Cystic Fibrosis in Children
What is Cystic Fibrosis?
Cystic fibrosis is a genetic or inherited condition which is now increasingly recognized in the Indian sub-continent.
Cystic fibrosis is caused by a defect in the cystic fibrosis transmembrane conductance regulator (CFTR) gene. Cystic fibrosis is inherited in an autosomal recessive manner. Presence of mutations in both copies of the gene for the cystic fibrosis transmembrane conductance regulator (CFTR) protein leads to cystic fibrosis disease. Parents who have a single working copy are carriers and otherwise mostly healthy.
Cystic fibrosis transmembrane conductance regulator (CFTR) is involved in the production of sweat, digestive fluids, and mucus. When the CFTR defective, secretions become thick and sticky. This leads to damage to multiple organs of the body but mainly the lungs and digestive system.
Symptoms of Cystic Fibrosis in Children
Symptoms of Cystic Fibrosis can vary but commonly include:
- Persistent wet coughing, sometimes with phlegm/sputum
- Frequent lung infections, such as pneumonia
- Wheezing or shortness of breath
- Poor growth or weight gain despite a healthy appetite
- Salty-tasting skin (due to excessive salt in their sweat)

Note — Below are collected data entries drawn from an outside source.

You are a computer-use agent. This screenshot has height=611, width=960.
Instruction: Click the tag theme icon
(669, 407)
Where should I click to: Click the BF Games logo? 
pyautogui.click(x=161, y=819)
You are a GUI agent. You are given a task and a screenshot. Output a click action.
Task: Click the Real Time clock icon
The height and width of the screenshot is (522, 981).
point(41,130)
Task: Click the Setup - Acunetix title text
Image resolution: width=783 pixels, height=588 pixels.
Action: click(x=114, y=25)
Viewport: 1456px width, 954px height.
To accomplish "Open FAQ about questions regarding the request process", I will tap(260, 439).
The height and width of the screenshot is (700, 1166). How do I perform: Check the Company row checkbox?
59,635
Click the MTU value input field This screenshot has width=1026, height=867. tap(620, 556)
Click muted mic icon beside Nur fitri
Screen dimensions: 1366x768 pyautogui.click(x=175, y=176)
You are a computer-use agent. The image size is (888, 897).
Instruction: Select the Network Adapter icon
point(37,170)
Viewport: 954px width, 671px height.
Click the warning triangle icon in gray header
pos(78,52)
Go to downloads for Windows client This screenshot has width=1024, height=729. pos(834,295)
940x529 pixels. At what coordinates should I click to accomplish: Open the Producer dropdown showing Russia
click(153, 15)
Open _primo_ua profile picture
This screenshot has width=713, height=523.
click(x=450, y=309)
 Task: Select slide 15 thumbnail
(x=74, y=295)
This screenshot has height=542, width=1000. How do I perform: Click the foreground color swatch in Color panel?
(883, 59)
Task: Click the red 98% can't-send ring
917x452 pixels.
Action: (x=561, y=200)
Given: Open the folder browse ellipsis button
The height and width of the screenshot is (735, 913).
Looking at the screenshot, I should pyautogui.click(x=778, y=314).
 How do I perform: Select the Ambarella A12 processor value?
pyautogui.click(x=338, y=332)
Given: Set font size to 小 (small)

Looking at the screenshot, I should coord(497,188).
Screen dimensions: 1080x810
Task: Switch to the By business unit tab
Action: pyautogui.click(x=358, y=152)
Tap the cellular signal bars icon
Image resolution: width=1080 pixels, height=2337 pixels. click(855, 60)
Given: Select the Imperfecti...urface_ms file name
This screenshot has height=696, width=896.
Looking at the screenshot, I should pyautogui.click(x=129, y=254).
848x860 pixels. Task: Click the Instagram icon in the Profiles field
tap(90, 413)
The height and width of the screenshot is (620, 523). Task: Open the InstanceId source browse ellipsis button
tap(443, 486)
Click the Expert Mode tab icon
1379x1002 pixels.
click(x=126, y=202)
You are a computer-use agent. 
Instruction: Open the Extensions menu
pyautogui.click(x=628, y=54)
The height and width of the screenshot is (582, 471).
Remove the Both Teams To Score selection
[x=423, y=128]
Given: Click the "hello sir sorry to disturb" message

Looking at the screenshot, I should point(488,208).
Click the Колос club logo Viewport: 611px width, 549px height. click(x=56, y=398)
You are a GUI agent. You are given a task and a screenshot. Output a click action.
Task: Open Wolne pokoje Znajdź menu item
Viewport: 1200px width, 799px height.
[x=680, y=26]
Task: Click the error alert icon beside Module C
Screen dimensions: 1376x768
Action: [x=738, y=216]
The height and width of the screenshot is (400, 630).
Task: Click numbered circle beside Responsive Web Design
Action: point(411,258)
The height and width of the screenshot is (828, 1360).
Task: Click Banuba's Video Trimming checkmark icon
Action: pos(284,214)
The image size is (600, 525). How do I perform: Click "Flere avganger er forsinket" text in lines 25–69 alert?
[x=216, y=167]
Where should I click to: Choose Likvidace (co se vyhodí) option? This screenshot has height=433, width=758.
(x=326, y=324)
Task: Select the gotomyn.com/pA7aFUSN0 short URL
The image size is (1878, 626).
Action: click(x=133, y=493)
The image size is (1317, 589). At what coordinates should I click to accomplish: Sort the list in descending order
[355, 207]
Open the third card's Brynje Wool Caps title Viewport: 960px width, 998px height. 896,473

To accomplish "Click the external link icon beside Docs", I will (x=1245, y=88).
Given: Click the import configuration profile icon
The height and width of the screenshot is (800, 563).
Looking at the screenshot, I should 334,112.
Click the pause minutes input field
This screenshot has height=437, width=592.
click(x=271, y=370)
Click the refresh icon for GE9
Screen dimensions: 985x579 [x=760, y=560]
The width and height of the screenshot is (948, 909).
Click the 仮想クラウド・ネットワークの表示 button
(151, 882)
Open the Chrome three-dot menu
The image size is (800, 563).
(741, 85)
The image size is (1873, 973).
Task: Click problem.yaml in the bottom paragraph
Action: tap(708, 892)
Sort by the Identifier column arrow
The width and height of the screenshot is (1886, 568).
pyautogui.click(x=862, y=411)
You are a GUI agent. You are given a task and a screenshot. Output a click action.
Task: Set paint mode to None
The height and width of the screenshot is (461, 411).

- Difficulty with bowel movements or frequent greasy stools
Diagnosis
For diagnosis of cystic fibrosis following tests might be required:
- Sweat Chloride Test: Sweat Chloride analysis is the standard investigation to confirm cystic fibrosis across the world. It involves collection of sweat of the child with a Gibson & Cooke’s method followed by chloride estimation in the sweat. Value of chloride in the sweat more than 60 mmol/L are suggestive of cystic fibrosis. For more on sweat chloride analysis click here.
- Genetic Tests: Genetic Testing is available which looks for mutations in the CFTR gene which is responsible for regulating chloride transport in the lungs, pancreas, and gut.
Treatment Options for Cystic Fibrosis
Advancements in CF care have significantly improved outcomes. Treatment typically includes:
- Mucus-thinning drugs to clear airways (hypertonic saline, DNAse)
- Antibiotics to prevent and treat infections
- CFTR modulators that target the underlying genetic defect
- Chest physiotherapy to loosen mucus
- Devices like Acapella, Aerobika
- Enzyme supplements (Creon) to aid digestion
- High-calorie diets and vitamin supplements
- Lung function tests
- Growth and nutrition assessments
- Lung transplants in severe cases
Cystic Fibrosis is a challenging condition requiring lifelong management, but with early diagnosis, comprehensive care, and recent medical advancements, children with Cystic Fibrosis can live healthier and more active lives. If you suspect your child may have symptoms of Cystic Fibrosis or if your family has a history of the condition, consult a pediatric pulmonologist to discuss testing and treatment options.
Conclusion
Related Video
Frequently Asked Questions (FAQs)
1. What are the early signs of Cystic Fibrosis in children?
Early signs include salty-tasting skin, persistent coughing, and difficulty gaining weight despite a healthy appetite.
2. What happens to the lungs in Cystic Fibrosis?
Lungs are the primary organs involved in cystic fibrosis. In children with cystic fibrosis the mucus gets thick, viscid and sticky. These secretions plug-up the small airways of the lungs. The small plugged airways get repeated infections and lead to chronic lung damage over time. These problems begin very early in life starting from the first few months of life.
3. What other organs are affected in children with Cystic Fibrosis?
Cystic fibrosis also affects the organs of the digestive system like the liver, pancreas and intestines. This leads to reduced and ineffective digestive juice leading to impaired food absorption. Hence these children would have large, bulky and frothy stools. Because of poor food absorption children get poor weight gain.
4. How is Cystic Fibrosis treated in children?
Treatment involves a combination of medications, airway clearance techniques, nutritional support, and regular monitoring to manage symptoms and prevent complications.
5. Can Cystic Fibrosis be cured?
Currently, there is no cure for Cystic fibrosis. However, advances in therapy, including CFTR modulators, are improving quality of life and longevity.